Item coordinate data:
— Begin —

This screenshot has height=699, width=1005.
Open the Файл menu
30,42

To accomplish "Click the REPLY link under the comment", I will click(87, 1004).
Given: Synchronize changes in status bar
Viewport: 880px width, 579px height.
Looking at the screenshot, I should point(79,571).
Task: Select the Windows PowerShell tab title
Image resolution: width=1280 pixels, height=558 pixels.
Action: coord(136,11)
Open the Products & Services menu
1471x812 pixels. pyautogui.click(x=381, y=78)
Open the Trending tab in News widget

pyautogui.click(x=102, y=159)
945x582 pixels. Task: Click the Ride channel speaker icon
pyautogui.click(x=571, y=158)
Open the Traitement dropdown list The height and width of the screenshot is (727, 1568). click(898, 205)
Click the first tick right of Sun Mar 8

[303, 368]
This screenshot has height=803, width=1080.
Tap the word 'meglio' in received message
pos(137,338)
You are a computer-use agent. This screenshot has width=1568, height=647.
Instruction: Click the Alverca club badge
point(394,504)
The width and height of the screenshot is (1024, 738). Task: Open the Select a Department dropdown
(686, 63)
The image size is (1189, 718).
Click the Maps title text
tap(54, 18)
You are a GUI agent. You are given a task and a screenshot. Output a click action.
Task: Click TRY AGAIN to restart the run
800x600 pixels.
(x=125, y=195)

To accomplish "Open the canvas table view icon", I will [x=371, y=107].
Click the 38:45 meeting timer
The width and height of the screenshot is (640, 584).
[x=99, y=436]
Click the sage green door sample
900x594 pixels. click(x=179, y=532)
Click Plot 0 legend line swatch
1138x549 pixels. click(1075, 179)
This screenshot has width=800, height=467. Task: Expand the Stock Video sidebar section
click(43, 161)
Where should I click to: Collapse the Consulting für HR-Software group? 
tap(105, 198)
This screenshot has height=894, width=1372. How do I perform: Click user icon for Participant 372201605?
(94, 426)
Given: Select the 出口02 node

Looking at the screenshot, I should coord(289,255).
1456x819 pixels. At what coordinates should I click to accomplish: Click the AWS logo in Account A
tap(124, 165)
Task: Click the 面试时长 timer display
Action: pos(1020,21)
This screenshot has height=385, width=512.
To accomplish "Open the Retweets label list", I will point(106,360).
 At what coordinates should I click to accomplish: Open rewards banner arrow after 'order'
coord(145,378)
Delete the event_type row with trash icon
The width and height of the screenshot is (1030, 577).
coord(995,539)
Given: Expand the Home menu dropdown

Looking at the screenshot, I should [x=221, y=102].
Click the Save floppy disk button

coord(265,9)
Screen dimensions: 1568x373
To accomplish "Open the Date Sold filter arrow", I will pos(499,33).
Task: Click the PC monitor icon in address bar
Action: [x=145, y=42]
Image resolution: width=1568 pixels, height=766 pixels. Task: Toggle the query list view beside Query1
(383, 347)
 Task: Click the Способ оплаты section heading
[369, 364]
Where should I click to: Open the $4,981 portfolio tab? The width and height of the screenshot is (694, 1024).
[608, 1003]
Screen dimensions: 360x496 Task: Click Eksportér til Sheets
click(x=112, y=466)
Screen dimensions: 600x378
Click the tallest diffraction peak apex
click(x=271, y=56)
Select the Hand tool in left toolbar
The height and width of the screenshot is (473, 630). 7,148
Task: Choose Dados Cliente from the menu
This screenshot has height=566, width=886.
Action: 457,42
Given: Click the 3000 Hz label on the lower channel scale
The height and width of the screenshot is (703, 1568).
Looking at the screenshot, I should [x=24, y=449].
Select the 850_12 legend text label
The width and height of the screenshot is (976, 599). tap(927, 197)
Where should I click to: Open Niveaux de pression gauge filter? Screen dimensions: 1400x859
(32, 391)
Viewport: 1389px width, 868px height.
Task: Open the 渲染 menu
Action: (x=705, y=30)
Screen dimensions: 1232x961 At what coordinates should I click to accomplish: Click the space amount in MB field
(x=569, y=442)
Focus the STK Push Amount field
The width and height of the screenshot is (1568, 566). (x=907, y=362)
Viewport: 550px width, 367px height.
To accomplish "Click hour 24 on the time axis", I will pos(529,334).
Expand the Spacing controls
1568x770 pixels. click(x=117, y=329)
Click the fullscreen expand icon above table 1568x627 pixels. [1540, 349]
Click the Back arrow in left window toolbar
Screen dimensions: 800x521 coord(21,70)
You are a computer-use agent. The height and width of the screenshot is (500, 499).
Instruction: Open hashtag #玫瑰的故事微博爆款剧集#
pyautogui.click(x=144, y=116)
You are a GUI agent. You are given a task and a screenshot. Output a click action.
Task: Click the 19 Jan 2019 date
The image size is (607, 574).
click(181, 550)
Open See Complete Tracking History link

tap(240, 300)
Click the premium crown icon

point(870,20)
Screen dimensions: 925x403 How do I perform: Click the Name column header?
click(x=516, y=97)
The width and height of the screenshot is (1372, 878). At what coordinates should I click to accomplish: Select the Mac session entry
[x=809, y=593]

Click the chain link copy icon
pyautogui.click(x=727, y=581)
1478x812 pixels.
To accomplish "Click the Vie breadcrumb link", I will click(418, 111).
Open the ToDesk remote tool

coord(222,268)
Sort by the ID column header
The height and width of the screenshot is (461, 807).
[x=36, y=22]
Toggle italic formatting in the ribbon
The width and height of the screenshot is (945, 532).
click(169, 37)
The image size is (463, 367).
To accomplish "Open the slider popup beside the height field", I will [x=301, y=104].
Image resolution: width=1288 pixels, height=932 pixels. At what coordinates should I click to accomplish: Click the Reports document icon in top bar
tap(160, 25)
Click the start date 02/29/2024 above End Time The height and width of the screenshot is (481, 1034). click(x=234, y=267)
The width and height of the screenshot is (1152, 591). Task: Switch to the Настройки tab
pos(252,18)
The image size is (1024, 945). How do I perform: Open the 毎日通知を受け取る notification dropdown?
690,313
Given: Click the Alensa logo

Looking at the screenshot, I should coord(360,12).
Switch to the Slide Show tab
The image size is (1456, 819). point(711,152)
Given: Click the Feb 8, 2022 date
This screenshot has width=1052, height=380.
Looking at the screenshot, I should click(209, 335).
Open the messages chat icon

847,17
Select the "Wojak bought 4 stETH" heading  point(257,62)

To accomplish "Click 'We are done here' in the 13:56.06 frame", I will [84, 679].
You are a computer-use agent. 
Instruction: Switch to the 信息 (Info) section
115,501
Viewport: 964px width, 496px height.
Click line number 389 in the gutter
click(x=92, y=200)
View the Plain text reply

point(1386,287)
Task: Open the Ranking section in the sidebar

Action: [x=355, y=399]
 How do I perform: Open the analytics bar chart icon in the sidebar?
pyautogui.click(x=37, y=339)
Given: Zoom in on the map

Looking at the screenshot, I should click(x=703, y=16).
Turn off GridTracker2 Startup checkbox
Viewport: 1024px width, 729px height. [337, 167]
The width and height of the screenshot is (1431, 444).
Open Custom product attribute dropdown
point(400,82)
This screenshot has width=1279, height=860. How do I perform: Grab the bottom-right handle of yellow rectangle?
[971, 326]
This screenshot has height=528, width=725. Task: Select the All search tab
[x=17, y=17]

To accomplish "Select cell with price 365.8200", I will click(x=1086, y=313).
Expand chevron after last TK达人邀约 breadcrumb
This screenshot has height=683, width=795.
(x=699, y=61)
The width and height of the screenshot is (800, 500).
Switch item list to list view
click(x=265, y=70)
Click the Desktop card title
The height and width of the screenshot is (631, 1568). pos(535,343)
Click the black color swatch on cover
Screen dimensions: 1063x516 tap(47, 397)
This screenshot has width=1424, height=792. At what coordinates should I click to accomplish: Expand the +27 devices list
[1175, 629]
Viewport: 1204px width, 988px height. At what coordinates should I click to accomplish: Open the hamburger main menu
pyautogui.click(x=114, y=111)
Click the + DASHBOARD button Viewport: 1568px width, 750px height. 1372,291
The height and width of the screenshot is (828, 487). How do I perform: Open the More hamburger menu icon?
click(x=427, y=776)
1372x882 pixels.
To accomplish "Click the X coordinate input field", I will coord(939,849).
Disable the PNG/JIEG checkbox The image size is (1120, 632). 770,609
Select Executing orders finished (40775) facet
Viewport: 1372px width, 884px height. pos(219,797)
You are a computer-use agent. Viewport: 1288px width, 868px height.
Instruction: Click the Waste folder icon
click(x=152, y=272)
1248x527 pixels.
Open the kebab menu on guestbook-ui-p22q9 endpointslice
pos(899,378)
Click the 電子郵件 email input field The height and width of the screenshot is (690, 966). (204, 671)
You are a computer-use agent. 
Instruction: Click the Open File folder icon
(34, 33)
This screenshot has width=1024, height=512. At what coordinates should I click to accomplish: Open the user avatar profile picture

— End —

Print the rows again word for word, beginning with the line containing "Sort by the ID column header" and continuing through the line containing "will [x=301, y=104].".

Sort by the ID column header
The height and width of the screenshot is (461, 807).
[x=36, y=22]
Toggle italic formatting in the ribbon
The width and height of the screenshot is (945, 532).
click(169, 37)
The image size is (463, 367).
To accomplish "Open the slider popup beside the height field", I will [x=301, y=104].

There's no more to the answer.